ACTIVITY
The lines below starting at the line containing "mural (103, 344)" and ending at the line containing "Planes parked at" are to be repeated exactly, with both ends kept and nothing else added.

Stored records:
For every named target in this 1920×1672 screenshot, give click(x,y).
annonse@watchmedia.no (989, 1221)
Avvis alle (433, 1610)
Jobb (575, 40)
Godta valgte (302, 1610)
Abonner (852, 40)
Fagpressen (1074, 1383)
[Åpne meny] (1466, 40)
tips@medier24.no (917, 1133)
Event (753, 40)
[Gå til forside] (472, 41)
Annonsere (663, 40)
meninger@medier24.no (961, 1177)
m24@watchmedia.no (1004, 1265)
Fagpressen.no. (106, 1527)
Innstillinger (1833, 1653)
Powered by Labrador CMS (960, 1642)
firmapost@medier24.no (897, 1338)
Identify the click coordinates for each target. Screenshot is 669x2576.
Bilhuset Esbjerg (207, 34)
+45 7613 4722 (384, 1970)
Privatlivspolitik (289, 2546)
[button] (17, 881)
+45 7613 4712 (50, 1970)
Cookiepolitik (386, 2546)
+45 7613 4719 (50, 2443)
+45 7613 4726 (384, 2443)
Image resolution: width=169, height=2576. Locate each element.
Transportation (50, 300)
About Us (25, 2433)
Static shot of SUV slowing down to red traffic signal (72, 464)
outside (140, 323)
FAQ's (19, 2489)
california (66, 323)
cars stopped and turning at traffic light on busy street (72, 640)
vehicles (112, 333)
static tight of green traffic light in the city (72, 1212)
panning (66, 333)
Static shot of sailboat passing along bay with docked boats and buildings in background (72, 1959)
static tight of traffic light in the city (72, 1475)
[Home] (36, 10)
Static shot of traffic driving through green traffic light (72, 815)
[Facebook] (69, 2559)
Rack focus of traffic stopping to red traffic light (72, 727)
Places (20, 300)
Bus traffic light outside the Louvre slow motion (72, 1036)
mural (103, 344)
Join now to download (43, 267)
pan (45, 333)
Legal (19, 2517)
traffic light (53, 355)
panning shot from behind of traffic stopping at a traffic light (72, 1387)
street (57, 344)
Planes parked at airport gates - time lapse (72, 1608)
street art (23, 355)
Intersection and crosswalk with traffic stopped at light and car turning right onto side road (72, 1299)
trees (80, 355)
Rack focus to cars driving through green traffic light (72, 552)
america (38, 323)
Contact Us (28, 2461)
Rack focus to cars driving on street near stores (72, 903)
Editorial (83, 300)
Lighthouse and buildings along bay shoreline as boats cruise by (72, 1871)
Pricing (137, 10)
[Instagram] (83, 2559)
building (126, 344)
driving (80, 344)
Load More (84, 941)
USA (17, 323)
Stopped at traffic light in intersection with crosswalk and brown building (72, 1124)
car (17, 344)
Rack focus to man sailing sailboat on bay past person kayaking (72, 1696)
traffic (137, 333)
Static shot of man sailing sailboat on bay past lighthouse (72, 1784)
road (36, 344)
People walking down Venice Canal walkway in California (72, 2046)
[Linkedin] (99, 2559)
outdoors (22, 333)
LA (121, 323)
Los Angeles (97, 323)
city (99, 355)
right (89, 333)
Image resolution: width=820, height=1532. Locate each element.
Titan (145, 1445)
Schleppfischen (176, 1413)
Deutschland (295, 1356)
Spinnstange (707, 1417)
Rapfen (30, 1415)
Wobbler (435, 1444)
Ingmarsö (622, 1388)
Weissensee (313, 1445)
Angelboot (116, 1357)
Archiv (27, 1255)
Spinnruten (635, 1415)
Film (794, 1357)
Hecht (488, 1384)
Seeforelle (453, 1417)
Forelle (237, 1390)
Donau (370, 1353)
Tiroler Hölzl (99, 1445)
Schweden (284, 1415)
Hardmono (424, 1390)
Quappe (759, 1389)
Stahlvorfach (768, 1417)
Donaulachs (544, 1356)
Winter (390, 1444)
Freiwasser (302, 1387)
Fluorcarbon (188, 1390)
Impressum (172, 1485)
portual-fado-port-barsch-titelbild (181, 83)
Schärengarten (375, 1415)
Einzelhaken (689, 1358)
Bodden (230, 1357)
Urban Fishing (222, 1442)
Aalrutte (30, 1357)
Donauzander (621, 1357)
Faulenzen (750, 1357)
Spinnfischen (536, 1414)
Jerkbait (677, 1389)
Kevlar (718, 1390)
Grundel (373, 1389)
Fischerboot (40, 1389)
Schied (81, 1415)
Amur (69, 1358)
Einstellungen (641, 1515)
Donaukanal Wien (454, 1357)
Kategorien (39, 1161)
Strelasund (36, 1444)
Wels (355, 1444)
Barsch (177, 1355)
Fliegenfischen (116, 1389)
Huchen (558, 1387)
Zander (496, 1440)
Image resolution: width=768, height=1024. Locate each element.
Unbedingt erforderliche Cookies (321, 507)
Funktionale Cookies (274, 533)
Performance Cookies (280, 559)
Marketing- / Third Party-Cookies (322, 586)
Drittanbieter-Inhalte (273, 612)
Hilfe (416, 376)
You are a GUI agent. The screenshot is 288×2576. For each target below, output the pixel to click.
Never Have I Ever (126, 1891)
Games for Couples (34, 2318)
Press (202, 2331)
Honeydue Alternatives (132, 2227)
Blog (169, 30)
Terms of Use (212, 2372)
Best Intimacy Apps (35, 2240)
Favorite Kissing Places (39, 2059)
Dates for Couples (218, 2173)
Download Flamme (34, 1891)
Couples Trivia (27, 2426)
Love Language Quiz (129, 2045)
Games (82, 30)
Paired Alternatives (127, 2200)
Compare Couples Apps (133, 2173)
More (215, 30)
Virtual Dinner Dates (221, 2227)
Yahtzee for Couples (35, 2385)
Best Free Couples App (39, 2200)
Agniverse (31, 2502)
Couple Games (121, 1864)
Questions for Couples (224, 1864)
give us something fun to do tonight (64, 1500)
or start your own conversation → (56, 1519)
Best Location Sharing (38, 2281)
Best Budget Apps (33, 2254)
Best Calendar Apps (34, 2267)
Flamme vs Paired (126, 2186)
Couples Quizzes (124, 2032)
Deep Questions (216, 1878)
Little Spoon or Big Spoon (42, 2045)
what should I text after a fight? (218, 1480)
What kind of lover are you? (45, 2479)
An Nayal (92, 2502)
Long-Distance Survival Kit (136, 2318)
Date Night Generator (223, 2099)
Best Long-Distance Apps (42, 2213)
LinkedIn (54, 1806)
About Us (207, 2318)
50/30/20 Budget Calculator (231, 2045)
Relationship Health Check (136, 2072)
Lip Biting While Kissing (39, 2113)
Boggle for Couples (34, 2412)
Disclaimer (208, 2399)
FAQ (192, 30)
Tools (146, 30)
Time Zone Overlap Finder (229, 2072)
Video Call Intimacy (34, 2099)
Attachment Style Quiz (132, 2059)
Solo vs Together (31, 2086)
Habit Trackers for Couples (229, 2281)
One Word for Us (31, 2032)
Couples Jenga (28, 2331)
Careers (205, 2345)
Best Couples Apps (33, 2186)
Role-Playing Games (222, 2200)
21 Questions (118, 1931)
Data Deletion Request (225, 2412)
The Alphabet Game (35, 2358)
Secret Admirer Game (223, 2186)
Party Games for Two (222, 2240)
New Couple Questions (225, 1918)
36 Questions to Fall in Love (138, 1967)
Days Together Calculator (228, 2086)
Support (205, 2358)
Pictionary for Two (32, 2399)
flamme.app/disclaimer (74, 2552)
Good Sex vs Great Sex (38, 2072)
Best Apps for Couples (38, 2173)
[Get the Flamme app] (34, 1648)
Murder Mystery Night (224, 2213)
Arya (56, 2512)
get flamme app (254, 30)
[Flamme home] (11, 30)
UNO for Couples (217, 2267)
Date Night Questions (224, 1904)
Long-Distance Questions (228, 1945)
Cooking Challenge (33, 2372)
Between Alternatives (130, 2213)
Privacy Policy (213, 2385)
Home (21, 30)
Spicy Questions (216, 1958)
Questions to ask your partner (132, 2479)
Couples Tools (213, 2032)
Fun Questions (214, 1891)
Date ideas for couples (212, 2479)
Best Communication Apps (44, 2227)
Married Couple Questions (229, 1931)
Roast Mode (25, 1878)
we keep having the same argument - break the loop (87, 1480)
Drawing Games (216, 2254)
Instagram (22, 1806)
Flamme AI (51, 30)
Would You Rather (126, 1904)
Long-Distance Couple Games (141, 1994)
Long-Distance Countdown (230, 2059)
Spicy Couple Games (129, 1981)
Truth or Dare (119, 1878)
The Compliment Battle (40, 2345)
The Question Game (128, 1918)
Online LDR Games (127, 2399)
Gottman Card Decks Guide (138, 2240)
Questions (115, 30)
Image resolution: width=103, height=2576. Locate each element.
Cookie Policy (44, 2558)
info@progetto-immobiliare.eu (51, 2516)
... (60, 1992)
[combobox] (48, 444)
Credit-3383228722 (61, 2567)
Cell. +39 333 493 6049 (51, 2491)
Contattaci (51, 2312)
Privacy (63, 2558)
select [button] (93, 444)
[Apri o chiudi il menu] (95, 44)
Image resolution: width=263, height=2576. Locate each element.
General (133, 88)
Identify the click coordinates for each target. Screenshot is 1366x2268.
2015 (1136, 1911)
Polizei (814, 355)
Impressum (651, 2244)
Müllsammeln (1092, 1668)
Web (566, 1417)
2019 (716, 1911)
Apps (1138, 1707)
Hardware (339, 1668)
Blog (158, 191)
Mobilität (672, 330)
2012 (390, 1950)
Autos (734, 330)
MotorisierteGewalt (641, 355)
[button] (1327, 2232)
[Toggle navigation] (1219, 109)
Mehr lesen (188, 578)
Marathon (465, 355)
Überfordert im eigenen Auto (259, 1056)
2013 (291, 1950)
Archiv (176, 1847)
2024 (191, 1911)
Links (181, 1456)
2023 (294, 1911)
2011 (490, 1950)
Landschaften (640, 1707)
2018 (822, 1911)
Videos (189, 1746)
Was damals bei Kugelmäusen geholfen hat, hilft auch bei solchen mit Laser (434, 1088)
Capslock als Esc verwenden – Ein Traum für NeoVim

EXERCISE RESPONSE
mural (103, 344)
Join now to download (43, 267)
pan (45, 333)
Legal (19, 2517)
traffic light (53, 355)
panning shot from behind of traffic stopping at a traffic light (72, 1387)
street (57, 344)
Planes parked at airport gates - time lapse (72, 1608)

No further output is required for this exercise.